So I start following the path thinking for sure that I’m going to stumble upon a hidden pile of dog poop, except that the path keeps winding and going on forever, and my house is now just a huge canvas covered in poopy polka dots, and why can I not find the poop? In and out of the kitchen, around the entire perimeter of the living room, down the hallway into the office and back again, you’d think that the dog would be all, what is this yucky, wet substance on my foot, here, let me STAND STILL SO I DON’T GET IT ON ANYTHING. But instead the dog was all, maybe it will wear off if I WANDER AROUND AIMLESSLY.
And then the path trots merrily down the carpeted steps, through the carpeted hallway downstairs and out the basement door. And when you add two and two together you get oh, phew! Someone stepped in poop outside! But don’t celebrate just yet because SO WHAT? THE HOUSE IS STILL COVERED IN SHIT. And by this time Jon has both dogs quarantined, and because I am out of my mind I go looking for which dog did this, and how do I go about this inspection? Do you really want to know? Because my gag reflex is already starting to act up just thinking about it, and fine. Okay. I smelled their paws. I admit it. There is no excuse, I just had to know, you know? And when I smelled one of Chuck’s back paws, the one that had stepped in his own poop outside, I died. And fell over dead. My obituary read: KILLED BY MALODOROUS PAW. They sang Mormon hymns at my funeral.
Two hours later the path of poopy paw prints was finally clean, and man, we should have sold tickets to that spectacle. I wasn’t thinking clearly, because I was dead, and instead of tying up the dogs we just let them run around while we cleaned, and Coco was all, how crazy is this, there are treats EVERYWHERE! And she’s meandering around the house licking the floor. And Leta is jumping up and down on the couch screaming I DIDN’T POOP ON THE FLOOR! IT WASN’T ME! Because you clearly cannot get ahead in life if you are not actively taking advantage of every opportunity to make yourself look good. The dog tracked poop all over the floor, yes, but more importantly SHE DIDN’T. And she was expecting a trophy.

DATA SUPPLIED.
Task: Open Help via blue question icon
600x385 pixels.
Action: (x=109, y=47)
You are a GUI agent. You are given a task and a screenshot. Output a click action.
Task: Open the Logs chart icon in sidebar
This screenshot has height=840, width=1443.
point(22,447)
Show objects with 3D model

EXPLORE THE MATERIAL.
(a) In the account of the poopy paw prints, how long did it take before the path was finally clean?
(b) Rewrite the stretch of the poopy paw print account from "So I start following" through "WANDER AROUND AIMLESSLY.", replacing "kitchen" with "dining room".
(c) Pick up the account of the dog's poopy paw prints after its last sentence and keep it going.

TASK ANSWERS.
(a) Two hours.

(b)
So I start following the path thinking for sure that I’m going to stumble upon a hidden pile of dog poop, except that the path keeps winding and going on forever, and my house is now just a huge canvas covered in poopy polka dots, and why can I not find the poop? In and out of the dining room, around the entire perimeter of the living room, down the hallway into the office and back again, you’d think that the dog would be all, what is this yucky, wet substance on my foot, here, let me STAND STILL SO I DON’T GET IT ON ANYTHING. But instead the dog was all, maybe it will wear off if I WANDER AROUND AIMLESSLY.

(c)
Anyway, whatever. Coco didn’t have an accident, it was all just a huge, messy misunderstanding. And this week is the first week since we’ve had her that I haven’t felt like a prisoner in my own home, waiting waiting waiting to walk around the corner and step into a fresh puddle of urine. Also, Jon is considerably less grumpy, I’ll let him give you the specifics, but in an effort to help alleviate his grumpiness further we spent 17 hours at the doctor’s office yesterday getting him a CT scan and trying to figure out why his sinuses are so mean to him. The scan looked good, although the ear, nose, and throat specialist was a total nerd and was cracking nerd jokes about bones that made no sense to me because I did not get a medical degree from Harvard. And as he’s pointing to the illuminated CT scan and laughing at why that little thing right there? That’s called the sphenoid bone. Get it? GET IT? Jon and I are pretending to understand, laughing nervously like, yeah. That sphenoid bone is a total riot.